Among the packed crowd of students, faculty, and outside audience members attending the Colloquium, was the President himself, who expressed being inspired by the open forum.
Access to research for Stevens undergraduates is one of the great advantages of being a student at Stevens and is an educational approach that is deeply rooted in Stevens' legacy. It's no surprise the Student Research Colloquium played an important role in the presidential inauguration this year.
In addition to leading the inauguration weekend, the research exhibit was also distinct this year in the scope, diversity, and multidisciplinary characteristics of the students' work. "This year was a watermark in the history of our undergraduate research programs," said Shane Topping, Director of Undergraduate Admissions at Stevens. "The number of students, from across all the disciplines, as well as the broad range of projects they led are all very impressive indications of the limitless opportunities for hands-on, real-world, collaborative exploration and problem-solving here at Stevens."
Victoria Baldwin, class of 2013, completed her project on photovoltaic efficiency through nonporous anti-reflective thin films. “As renewable energy continues to grow in significance each and every day, so does its compatible power sources, particularly in the photovoltaic field,” said Baldwin. “The question is whether photovoltaic efficiency can be significantly increased in order to make this field a more reliable and effective source of power for consumers.” Chemical engineering and materials science professor and chair Ronald Besser served as the faculty advisor for Baldwin's work.
Nicholas Catania presented his project, "Research and Development of an Interactive Learning Display for the Liberty Science Center," advised by music & technology professor David Musial. Catania is majoring in engineering physics and music & technology.

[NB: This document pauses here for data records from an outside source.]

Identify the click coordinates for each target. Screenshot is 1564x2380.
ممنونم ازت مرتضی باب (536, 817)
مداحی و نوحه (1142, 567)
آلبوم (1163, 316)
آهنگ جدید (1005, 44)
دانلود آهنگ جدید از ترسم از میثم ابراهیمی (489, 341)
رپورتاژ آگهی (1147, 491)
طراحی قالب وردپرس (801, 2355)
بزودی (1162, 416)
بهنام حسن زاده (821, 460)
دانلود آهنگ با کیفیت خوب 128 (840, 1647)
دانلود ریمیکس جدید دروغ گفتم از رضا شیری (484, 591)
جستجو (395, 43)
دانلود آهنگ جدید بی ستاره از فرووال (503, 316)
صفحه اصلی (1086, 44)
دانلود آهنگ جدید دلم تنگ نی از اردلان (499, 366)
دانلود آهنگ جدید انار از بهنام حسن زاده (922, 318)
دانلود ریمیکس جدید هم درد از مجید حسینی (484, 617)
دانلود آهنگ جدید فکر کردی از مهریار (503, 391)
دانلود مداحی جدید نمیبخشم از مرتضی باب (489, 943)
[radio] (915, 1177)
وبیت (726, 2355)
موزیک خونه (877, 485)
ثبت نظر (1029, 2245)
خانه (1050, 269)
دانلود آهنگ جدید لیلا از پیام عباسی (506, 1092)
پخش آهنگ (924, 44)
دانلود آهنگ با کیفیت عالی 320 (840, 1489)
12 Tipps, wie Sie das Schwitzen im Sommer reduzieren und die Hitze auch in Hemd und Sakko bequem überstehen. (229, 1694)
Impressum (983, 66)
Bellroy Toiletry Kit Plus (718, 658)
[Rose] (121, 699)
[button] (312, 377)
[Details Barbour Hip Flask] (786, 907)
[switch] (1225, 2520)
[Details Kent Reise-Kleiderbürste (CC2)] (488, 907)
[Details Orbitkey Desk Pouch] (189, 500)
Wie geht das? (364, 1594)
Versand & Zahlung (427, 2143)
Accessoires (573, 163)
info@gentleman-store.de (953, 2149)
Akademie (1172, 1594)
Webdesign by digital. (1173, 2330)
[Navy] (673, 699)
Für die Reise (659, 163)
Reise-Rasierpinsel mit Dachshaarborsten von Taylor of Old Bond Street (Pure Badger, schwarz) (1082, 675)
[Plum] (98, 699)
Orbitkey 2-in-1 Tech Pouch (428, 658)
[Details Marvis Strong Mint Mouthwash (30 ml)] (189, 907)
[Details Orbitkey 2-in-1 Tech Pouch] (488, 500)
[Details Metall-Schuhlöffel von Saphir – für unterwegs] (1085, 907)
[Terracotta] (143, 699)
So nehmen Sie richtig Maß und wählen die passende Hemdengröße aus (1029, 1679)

Robert Moakler, a double major in physics and service oriented computing, created a project based on the human psyche. His research is based on the concept that groups of users can successfully lie on the Internet using services like Twitter and Facebook. Moakler named the project “Anatomy of a Lie.” Professor Jeff Nickerson of the Howe School of Technology Management served as advisor.
Joseph Huyett and Angela LoPiccolo, both sophomore mechanical engineering majors, partnered to research vibration energy harvesting. Mechanical engineering and nanotechnology professor Frank Fisher served as advisor. The goal of their project was to autonomously tune piezoelectric beams to ambient vibrations. Magnets were utilized in order to change the stiffness and resonant frequency of the beams. During the course of the experiment, the prototype was redesigned to reduce the play in the system. A linear potentiometer was added to transmit data about the position of the beams to a microcontroller.